Thompson also seems to have lost a step physically since his injuries. While actionable athleticism for a guard or a big might be quickness or vertical leap, for Thompson it has largely been stamina and change of speed. This postseason, he’s run shorter distances per game than during any of his postseasons in the player tracking era. His load per 100 possessions — roughly defined as an average measurement of work, or force, created by the sum of all body speed changes in a given moment — while decelerating on offense has never been lower, which is the critical moment when he jets into jumpers. Similarly on defense, he has never had as low a load per 100 possessions while decelerating or accelerating.
A signature Thompson play was the relocation triple, or a 3-point shot preceded by movement from the shooter. This shot relied on Thompson’s physical superpower of keeping his balance and hips facing the rim when decelerating violently. Though he has led the NBA in frequency of playoff relocation triples since 2013-14, this postseason has been his worst over that same time period in terms of accuracy, with Thompson shooting 30.56 percent on such shots. The Warriors are 30-8 (.789 win percentage) since 2013-14 in playoff games in which Thompson has made multiple relocation triples, better than their record of 62-28 (0.689) in all other playoff games over that stretch. This postseason, Thompson has reached that benchmark in only three games, and the Warriors are 2-1 in those games.

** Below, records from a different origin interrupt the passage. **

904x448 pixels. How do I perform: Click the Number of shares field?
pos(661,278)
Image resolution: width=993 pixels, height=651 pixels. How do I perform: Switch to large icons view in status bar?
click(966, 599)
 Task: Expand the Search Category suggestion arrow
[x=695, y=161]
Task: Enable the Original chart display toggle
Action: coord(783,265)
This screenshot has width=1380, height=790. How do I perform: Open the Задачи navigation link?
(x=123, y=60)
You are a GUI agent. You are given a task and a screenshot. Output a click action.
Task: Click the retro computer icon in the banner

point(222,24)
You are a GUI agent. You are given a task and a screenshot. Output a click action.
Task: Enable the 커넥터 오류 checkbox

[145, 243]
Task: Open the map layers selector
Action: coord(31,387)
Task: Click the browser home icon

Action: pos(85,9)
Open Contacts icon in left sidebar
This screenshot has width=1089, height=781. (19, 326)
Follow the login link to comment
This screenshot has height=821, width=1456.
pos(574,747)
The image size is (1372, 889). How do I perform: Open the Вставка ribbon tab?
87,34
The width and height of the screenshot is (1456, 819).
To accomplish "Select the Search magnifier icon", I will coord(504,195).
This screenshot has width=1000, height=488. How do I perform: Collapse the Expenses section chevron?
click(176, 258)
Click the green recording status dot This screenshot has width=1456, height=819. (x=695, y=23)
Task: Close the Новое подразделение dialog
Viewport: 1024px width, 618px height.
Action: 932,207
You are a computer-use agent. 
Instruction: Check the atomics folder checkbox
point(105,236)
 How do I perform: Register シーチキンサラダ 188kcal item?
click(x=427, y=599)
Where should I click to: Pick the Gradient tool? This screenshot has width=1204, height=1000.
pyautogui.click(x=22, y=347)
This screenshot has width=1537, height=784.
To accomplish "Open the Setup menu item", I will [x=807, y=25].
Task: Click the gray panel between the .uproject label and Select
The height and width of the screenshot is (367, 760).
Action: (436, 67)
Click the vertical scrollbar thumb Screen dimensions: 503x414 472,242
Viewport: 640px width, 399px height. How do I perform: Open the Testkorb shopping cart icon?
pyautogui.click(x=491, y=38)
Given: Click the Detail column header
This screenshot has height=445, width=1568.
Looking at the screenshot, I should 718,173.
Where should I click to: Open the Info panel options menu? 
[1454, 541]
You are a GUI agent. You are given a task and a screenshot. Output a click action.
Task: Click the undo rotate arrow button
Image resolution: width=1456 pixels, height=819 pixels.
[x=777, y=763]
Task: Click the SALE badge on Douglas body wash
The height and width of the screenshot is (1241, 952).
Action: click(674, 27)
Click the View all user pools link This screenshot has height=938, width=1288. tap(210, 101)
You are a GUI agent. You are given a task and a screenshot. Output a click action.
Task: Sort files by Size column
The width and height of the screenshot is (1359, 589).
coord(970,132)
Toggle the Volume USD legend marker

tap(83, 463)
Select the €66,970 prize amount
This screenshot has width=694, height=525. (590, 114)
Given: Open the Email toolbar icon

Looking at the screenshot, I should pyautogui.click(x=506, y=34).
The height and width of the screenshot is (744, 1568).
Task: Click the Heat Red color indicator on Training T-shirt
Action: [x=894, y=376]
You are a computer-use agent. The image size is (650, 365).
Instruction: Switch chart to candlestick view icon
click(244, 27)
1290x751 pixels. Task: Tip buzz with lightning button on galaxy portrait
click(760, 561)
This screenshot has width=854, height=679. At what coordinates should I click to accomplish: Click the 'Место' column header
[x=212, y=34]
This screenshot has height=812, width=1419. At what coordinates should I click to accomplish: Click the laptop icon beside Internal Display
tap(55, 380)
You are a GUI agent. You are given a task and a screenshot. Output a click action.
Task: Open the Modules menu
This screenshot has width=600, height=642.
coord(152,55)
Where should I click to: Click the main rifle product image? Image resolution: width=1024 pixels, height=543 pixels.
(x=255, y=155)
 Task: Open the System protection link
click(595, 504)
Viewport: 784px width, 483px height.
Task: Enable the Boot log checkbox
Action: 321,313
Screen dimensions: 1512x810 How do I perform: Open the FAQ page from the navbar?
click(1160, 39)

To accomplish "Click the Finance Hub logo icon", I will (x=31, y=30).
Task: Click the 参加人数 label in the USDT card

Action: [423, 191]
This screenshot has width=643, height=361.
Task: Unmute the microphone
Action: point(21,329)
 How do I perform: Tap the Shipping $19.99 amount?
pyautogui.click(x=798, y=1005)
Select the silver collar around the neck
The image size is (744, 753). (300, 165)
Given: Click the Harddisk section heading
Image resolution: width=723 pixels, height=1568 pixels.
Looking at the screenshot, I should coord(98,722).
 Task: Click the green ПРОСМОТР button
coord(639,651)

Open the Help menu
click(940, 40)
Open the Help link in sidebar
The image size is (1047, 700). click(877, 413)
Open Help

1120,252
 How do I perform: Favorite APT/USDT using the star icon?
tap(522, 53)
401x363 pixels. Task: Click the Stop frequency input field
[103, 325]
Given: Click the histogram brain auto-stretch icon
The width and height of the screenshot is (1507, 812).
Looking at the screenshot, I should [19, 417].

Will Thompson be able to improve on his play to this point? Despite his scoring output and efficiency, FiveThirtyEight’s RAPTOR metric rates Thompson as the 29th-most-effective player in the playoffs among the 30 who have played at least 400 minutes. His defense ranks the worst among those 30 and Thompson’s playoff career since 2013-14. If Thompson grades so poorly despite scoring so much and so efficiently, it’s difficult to envision what more he could do to unlock the Warriors. It’s unlikely that he can get more from his body if he hasn’t been able to to this point; Thompson relocation triples likely aren’t sprinting (and decelerating) through that door.
To that point, the Warriors could squeeze more impact — if less scoring — from Thompson by funneling some of his touches to Wiggins and Poole when they share the court. Wiggins has already taken Thompson’s former role as primary wing defender, per BBall-Index, and the Warriors’ defense has been significantly better with both on the floor rather than Thompson alone. At the same time, the Warriors likely hope that some variance swings their way during Thompson’s minutes. Curry could shoot better alongside Thompson. Similarly, the Boston Celtics may well miss difficult midrange shots when he’s on the court, unlike Golden State’s prior opponents. This postseason the Celtics have taken the second-fewest share of shots from the midrange; the Warriors wouldn’t complain if the Celtics took a higher share of midrange attempts during Thompson’s minutes.
That Thompson has played so many playoff minutes ought to work in Golden State’s favor. Thompson, Curry and Green have played 2,970 playoff minutes together, meaning Golden State has experience in adapting to changing situations in the playoffs. The Warriors have yet to solve the Thompson puzzle this postseason, but they’ve reached the Finals regardless. And if any team can change the impact of a star like Thompson while maintaining his individual output, it is the Warriors. There ought to be solutions even to mysterious problems like a star playing well yet still dragging down his team.